No voting centers, but battle lines drawn when parents outnumbered
It was a headline that caught my eye. “Where should vote centers be?” it read. And beneath in smaller print, this: “Parties agree on several locations, others still up in the air.”
“I’ll bet,” I thought to myself, wondering what else was up in the air. Epithets? Mud balls? Fresh cow pies? Anything was possible in politics. Anxious now, I dropped the glove box open, rummaging for the black umbrella in case I had to cross county lines for a sale on flip-flops at the mall.
Yup. There it was. Glory be, and pass the ammunition. I was covered when the next big one hit.
It was only the other day that I received a notice. It was Inspector Gadget who’d just returned from a sleep-over with his buddies. He was, I noted, somewhat south of happy. While the rest of them still frolicked and played, he’d been retrieved by an older sibling in order to help with a workday.
“None of my friends have as many chores as I do.” This was delivered in an adolescent monotone beneath a direct, blue-eyed gaze. The brows just above the clear, blue eyes shot up, wobbled and nearly crossed when I let go with a war whoop, high-fived myself and thumped my own back enthusiastically. Whatever he was expecting, it wasn’t that, and he plopped down, looking pale.
“Poor kids,” I wanted to say, “and lucky you.”
Oh, they didn’t feel lucky, that was sure. So far, our house hadn’t been designated as an official voting center for minors by Democrats, Republicans, Libertarians, Independents or the International Brotherhood of Trash Haulers. Not on issues like chores, bedtimes, curfews, etc. Here, the ruling class (i.e., the parents) set up the rules and guidelines for the smooth running of the household. And here, the children had done their share of protesting such injustice.
Before there was a Tea Party, there was a tea party. If you know what I mean. As I’d noted in the past, those kids could stage their version of Boston Harbor that quick. When it came to what they saw as heavy-handed parental interference, they could conjure up a tea party before you could say, “Hey, look! An Indian.”
We heard all the old standbys without which no childhood is complete. “All of my friends get to A, B and C,” they’d say. This could be anything from staying up all night to playing video games ‘til their eyeballs fell out to adopting a food pyramid made entirely of candy.
Then this, “None of my friends have to X, Y or Z.” This ran the gamut from “clean their rooms” to “take out the trash” to “lift a finger.” Having made their point with clever flip charts and graphs, the disgruntled colonists would rest their case. Which is when the British (aka Local Authorities) would repeat the old standbys without which no parental career is ever complete. “If all of your friends jumped off of a cliff like little lemmings, would you jump, too?” And, “If you’re really that hungry, you can have seconds on broccoli.” And this: “I have a degree in slave driving from the University of Egypt.
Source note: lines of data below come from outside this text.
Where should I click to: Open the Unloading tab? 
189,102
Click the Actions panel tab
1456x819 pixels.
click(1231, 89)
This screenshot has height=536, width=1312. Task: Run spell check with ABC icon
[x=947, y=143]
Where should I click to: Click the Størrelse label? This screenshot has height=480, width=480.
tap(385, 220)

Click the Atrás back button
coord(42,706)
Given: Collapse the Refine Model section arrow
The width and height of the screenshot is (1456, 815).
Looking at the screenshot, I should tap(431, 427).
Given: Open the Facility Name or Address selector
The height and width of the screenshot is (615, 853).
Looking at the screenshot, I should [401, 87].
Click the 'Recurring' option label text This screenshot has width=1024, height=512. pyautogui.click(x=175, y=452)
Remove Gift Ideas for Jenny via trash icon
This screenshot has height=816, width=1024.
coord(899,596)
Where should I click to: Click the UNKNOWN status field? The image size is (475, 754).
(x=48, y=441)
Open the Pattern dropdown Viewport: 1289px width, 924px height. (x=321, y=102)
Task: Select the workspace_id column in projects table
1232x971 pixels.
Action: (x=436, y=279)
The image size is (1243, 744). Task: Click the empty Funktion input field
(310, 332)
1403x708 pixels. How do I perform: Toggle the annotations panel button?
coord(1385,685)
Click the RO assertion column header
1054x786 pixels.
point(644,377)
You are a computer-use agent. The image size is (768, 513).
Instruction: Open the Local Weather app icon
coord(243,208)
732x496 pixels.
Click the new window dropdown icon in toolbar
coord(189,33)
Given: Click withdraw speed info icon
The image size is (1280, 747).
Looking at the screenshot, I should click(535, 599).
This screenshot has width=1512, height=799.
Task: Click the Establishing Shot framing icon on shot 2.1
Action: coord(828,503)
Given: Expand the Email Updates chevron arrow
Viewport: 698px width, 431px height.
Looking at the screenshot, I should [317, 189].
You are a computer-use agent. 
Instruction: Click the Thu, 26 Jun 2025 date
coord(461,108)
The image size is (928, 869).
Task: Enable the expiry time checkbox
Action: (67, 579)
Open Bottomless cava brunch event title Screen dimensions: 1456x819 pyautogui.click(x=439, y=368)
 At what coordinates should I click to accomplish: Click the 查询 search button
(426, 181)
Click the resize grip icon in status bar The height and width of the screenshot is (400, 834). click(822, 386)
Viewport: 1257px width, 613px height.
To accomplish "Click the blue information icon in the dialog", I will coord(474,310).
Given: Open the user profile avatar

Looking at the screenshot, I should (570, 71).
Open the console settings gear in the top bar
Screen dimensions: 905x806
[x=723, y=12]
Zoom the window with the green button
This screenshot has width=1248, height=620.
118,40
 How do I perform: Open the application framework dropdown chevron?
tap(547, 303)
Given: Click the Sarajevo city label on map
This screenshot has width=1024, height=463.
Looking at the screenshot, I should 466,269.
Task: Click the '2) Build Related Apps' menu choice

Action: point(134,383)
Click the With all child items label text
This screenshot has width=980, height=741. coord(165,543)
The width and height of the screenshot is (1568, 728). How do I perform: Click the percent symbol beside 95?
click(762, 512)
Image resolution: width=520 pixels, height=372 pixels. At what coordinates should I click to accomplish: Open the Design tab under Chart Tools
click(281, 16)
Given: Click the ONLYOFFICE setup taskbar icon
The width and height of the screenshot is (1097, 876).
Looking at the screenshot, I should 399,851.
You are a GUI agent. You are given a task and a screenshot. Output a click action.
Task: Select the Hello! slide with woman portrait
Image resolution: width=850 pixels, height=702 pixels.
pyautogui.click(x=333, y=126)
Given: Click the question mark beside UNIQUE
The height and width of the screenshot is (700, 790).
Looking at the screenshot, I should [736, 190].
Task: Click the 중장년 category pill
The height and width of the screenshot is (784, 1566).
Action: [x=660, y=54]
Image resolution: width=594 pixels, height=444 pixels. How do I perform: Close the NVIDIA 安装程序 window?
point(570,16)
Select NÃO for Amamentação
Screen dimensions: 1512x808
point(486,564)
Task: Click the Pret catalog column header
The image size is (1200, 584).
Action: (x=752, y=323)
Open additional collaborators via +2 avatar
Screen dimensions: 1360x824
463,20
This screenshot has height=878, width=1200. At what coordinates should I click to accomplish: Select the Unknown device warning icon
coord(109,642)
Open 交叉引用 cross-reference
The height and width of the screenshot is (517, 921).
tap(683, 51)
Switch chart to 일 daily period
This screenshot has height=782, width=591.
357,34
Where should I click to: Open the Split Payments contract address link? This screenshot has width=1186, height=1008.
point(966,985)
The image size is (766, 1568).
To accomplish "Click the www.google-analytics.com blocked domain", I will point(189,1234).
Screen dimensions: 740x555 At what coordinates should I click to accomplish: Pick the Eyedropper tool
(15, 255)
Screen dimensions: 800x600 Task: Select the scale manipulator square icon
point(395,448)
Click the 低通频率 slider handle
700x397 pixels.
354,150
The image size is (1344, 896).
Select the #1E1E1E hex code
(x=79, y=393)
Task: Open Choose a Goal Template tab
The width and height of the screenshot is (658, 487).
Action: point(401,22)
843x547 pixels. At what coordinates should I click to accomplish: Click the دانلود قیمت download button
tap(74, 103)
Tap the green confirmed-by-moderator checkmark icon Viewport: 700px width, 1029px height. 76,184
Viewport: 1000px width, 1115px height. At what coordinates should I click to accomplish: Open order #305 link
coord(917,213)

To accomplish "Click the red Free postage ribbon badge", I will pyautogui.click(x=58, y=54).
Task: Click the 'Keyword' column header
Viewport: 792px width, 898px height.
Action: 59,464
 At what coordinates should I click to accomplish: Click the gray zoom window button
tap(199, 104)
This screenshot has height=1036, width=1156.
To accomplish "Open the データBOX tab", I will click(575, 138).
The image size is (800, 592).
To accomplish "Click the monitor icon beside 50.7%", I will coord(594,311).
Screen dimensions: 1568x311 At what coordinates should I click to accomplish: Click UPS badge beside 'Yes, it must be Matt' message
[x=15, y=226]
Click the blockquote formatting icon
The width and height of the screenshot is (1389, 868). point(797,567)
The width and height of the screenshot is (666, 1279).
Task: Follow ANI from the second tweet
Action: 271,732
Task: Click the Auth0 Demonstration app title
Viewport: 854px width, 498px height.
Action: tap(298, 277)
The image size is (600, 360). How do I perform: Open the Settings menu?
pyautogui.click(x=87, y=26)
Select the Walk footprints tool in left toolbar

I can’t let it go to waste.”
If those staging the coup would pull a face or roll their eyes, we’d use one more. “Your face could freeze like that, you know.”
No, this wasn’t a vote center on hot-button issues. You had to draw your battle lines, parents did, because once you had more than two, you were outnumbered. And that’s when anarchy could break out.
In my family of origin, the count was 3-2. Three kids, two parents. But in Mr. Schrock’s family, it stood at 5-2, overwhelming odds in anyone’s book.
They were a pack, those five, having arrived in exactly six years. A little herd’s what they were, able to start a revolution at the drop of a cookie box. It was especially disconcerting when they revolted en masse in the back of the family station wagon. With no seat belt laws, things could go to a very hot place in a proverbial hand basket, and fast.
One Sunday when their dad was gone, things hit critical mass. To this day, certain details remain hazy, like what, exactly, occurred in the pews. The record’s clear, though, on what happened when they got home.
Their mother (strong woman, she) lined them up from oldest to youngest. One by one, five crestfallen hoodlums scuffed into the bedroom as though to the guillotine where the board of education met the seat of learning.
That was the day they learned that what was wickedly funny on a hard church bench wasn’t quite so hilarious when facing one’s mother. Their father learned he’d better stay home on the Sabbath, and their mother learned that she should’ve stuck with puppies.
Okay. Not quite, but close. Real close.
Rhonda Schrock thanks her in-laws for voting to keep those kids. She’s fond of “the herd,” and that oldest one, especially.